Потрясенная, графиня подошла к алькову и дрожащими руками прикрыла полуоткрытую створку. Алиса, лежавшая в сильном жару, шевельнулась под одеялом. Ах, только бы она опять уснула, только бы не увидела, только бы не услыхала!
— Поймите же, сударыня, — продолжал Буш, — барышня поручила мне свое дело, и я только ее поверенный. Вот почему мне и хотелось, чтобы она пришла к вам сама и изложила свою претензию. Ну, Леони, говорите.
— Да, да, это та самая бумага, которую выдал мне господин Шарль… Я дочь извозчика Крона, понимаете, сударыня, рогоносца Крона — так все его называли… И вот господин Шарль все время приставал ко мне и добивался всяких гадостей. А мне это надоедало. Ведь в молодости — правда ведь? — мы ничего-то не знаем… И нам не очень-то хочется любезничать со стариками… Вот господин Шарль и подписал мне эту бумагу… А потом, вечером, увел меня в конюшню…
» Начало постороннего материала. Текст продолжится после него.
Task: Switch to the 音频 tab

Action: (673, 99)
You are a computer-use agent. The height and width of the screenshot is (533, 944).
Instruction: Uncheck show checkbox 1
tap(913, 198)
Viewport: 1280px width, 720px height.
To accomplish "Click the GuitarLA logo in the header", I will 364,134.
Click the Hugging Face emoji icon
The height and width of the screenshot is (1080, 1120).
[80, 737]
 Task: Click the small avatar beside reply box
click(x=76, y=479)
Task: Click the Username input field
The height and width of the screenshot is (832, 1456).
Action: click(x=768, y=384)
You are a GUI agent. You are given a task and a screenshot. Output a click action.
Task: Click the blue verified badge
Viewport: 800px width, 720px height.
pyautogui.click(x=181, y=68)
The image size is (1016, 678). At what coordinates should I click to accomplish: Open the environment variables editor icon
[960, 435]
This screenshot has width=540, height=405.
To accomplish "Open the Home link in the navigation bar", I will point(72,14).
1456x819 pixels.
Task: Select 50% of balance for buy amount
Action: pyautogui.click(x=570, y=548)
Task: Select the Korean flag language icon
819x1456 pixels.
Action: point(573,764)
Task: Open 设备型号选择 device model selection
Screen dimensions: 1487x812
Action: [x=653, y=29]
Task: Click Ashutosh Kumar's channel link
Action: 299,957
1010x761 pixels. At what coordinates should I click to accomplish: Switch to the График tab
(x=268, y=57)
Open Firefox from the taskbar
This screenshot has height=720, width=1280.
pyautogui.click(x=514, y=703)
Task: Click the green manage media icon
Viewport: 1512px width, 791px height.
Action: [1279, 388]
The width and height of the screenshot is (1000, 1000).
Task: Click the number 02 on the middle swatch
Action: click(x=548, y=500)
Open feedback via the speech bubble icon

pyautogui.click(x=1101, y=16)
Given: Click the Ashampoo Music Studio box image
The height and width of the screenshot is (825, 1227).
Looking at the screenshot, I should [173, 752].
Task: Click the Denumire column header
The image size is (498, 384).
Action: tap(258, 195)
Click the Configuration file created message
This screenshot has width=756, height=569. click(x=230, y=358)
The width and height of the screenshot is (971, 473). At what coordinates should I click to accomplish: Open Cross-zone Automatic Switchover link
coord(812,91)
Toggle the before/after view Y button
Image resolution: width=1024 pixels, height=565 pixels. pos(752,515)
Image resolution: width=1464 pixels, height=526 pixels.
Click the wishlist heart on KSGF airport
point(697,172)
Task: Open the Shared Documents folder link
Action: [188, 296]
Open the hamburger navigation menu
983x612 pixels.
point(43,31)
Стоя, испытывая крестную муку, графиня не прерывала ее, но вдруг ей послышался тихий стон из алькова. Она с тревогой подняла руку:
— Замолчите!
Но Леони уже разошлась и не желала молчать:
— Все-таки это нехорошо — сбивать с пути молоденькую честную девушку, если не хочешь платить… Да, сударыня, ваш господин Шарль был просто жулик. То же самое говорят все женщины, которым я рассказываю эту историю… И уж могу вас уверить, ему было за что платить.
— Замолчите! Замолчите! — с яростью крикнула графиня, протянув вперед обе руки, словно готовясь задушить ее, если она скажет еще слово.
Леони испугалась и подняла локоть, чтобы прикрыть лицо, — инстинктивное движение проститутки, привыкшей к оплеухам. Наступило жуткое молчание; и опять стон, тихое, заглушенное рыдание донеслось из алькова.
— Так чего же вы хотите от меня? — спросила графиня, вся дрожа, понижая голос.
Тут вмешался Буш:
— Эта девушка хочет, чтобы ей заплатили, сударыня. И несчастная права, говоря, что господин де Бовилье поступил с ней очень дурно. Это самое настоящее мошенничество.
— Никогда в жизни я не стану платить подобный долг.
— В таком случае мы сейчас же наймем фиакр, поедем прямо в суд, и я подам жалобу. Я составил ее заранее, вот она. В ней перечислены все факты, о которых нам только что рассказала барышня.
— Сударь, это чудовищный шантаж, вы этого не сделаете.
— Простите, сударыня, но я это сделаю немедленно. Дело есть дело.
Бесконечная усталость, страшное уныние овладели графиней. Гордость, поддерживавшая ее до сих пор, иссякла, и вся сила ее духа, вся ее воля надломилась. Умоляюще сложив руки, она проговорила:
— Но вы же видите, в каком мы положении. Посмотрите на эту комнату… У нас ничего больше нет, и, может быть, завтра уже не на что будет купить еду… Где я возьму деньги, десять тысяч франков? Боже мой!..
Буш улыбнулся с видом человека, привыкшего добывать деньги даже среди развалин.
— О, у таких дам, как вы, всегда найдутся средства. Стоит только поискать хорошенько.
Он уже несколько минут поглядывал на стоявшую на камине шкатулку, которую графиня поставила туда утром, распаковывая чемоданы; он инстинктивно почувствовал, что в ней лежат драгоценности. Взгляд его загорелся таким неистовым огнем, что она тотчас все поняла.